Distributed pipelining is a design-wide optimization supported by HDL Coder for improving clock frequency. When you turn on the 'Distribute Pipeline Registers' option in HDL Coder, the code generator redistributes the input and output pipeline registers of the top level function along with other registers in the design in order to minimize the combinatorial logic between registers and thus maximize the clock speed of the chip synthesized from the generated HDL code.

Consider the following example design of a FIR filter. The combinatorial logic from an input or a register to an output or another register contains a sum of products. Loop unrolling and distributed pipelining moves the output registers at the design level to reduce the amount of combinatorial logic, thus increasing clock speed.

MATLAB® Design

The MATLAB code used in the example is a simple FIR filter.
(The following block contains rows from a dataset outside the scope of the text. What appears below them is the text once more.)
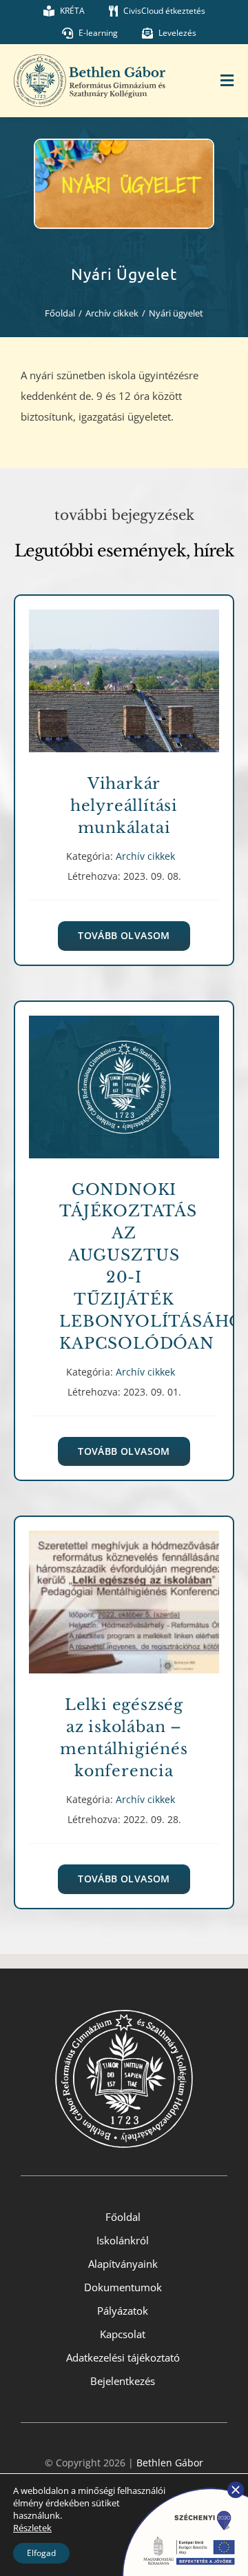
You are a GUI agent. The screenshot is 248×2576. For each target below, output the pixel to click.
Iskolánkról (122, 2240)
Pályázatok (122, 2310)
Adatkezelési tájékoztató (123, 2357)
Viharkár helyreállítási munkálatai (123, 671)
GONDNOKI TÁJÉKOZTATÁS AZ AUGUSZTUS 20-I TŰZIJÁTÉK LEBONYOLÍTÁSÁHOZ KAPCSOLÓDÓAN (123, 1077)
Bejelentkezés (122, 2381)
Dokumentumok (123, 2287)
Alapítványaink (123, 2264)
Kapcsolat (122, 2334)
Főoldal (123, 2217)
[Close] (235, 2490)
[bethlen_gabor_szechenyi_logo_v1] (179, 2486)
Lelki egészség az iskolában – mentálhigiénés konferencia (123, 1592)
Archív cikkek (124, 696)
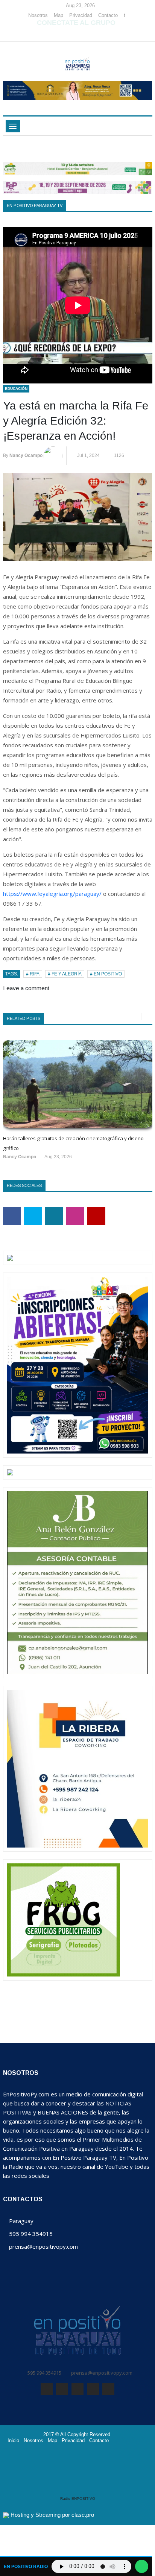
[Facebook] (53, 34)
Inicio (13, 2440)
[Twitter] (64, 34)
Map (58, 15)
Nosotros (38, 15)
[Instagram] (87, 34)
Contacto (108, 15)
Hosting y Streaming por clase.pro (52, 2515)
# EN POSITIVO (106, 974)
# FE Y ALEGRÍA (65, 974)
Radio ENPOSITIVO (77, 2498)
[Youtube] (97, 34)
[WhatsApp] (75, 34)
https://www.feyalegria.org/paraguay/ (52, 893)
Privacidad (80, 15)
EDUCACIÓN (16, 388)
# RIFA (33, 974)
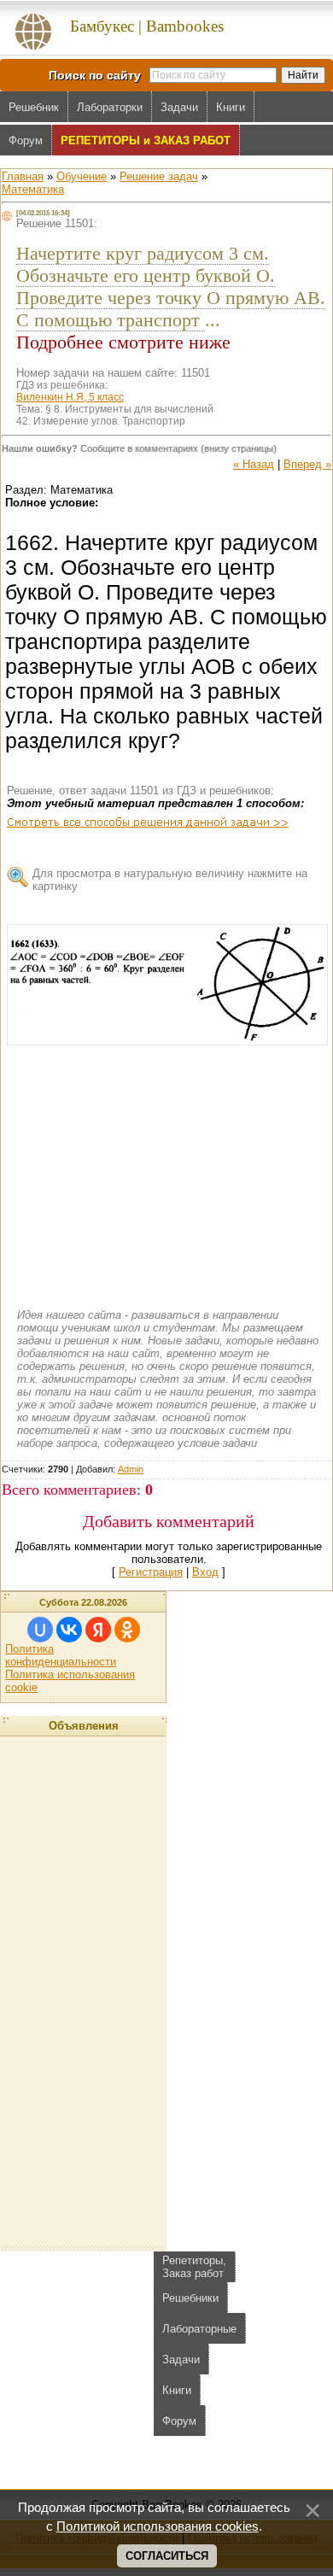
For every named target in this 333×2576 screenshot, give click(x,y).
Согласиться (167, 2556)
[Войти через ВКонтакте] (69, 1629)
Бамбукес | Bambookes (147, 26)
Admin (130, 1469)
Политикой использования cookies (157, 2526)
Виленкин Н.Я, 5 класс (70, 397)
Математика (33, 189)
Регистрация (151, 1572)
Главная (23, 176)
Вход (205, 1572)
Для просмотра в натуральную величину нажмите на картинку (169, 880)
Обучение (81, 176)
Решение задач (159, 176)
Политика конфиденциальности (60, 1655)
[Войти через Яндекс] (98, 1629)
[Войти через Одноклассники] (127, 1629)
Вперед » (307, 464)
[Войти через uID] (40, 1629)
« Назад (253, 464)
The example also shows a MATLAB test bench that exercises the filter.

design_name = 'mlhdlc_fir';
testbench_name = 'mlhdlc_fir_tb';

Design: mlhdlc_fir
Test Bench: mlhdlc_fir_tb

Simulate the Design

Simulate the design with the testbench prior to code generation to make sure there are no run-time errors.

mlhdlc_fir_tb

Create a Fixed-Point Conversion Config Object

To perform fixed-point conversion, you need a 'fixpt' config object.

Create a 'fixpt' config object and specify your test bench name:

close all;
fixptcfg = coder.config('fixpt');
fixptcfg.TestBenchName = 'mlhdlc_fir_tb';

Create an HDL Code Generation Config Object

To generate code, you must create an 'hdl' config object and set your test bench name:

hdlcfg = coder.config('hdl');
hdlcfg.TestBenchName = 'mlhdlc_fir_tb';

Distributed Pipelining

To increase the clock speed, the user can set a number of input and output pipeline stages for any design. In this particular example Input pipelining option is set to '1' and Output pipelining option is set to '20'. Without any additional options turned on these settings will add one input pipeline register at all input ports of the top level design and 20 output pipeline registers at each of the output ports.

If the option 'Distribute pipeline registers' is enabled, HDL Coder tries to reposition the registers to achieve the best clock frequency.

In addition to moving the input and output pipeline registers, HDL Coder also tries to move the registers modeled internally in the design using persistent variables or with system objects like dsp.Delay.

Additional opportunities for improvements become available if you unroll loops. The 'Unroll Loops' option unrolls explicit for-loops in MATLAB code in addition to implicit for-loops that are inferred for vector and matrix operations. 'Unroll Loops' is necessary for this example to do distributed pipelining.

hdlcfg.InputPipeline = 1;
hdlcfg.OutputPipeline = 20;
hdlcfg.DistributedPipelining = true;
hdlcfg.LoopOptimization = 'UnrollLoops';

Examine the Synthesis Results

If you have ISE installed on your machine, run the logic synthesis step

hdlcfg.SynthesizeGeneratedCode = true;
codegen -float2fixed fixptcfg -config hdlcfg mlhdlc_fir

View the result report

edit codegen/mlhdlc_fir/hdlsrc/ise_prj/mlhdlc_fir_fixpt_syn_results.txt

In the synthesis report, note the clock frequency reported by the synthesis tool. When you synthesize the design with the loop unrolling and distributed pipelining options enabled, you see a significant clock frequency increase with pipelining options turned on.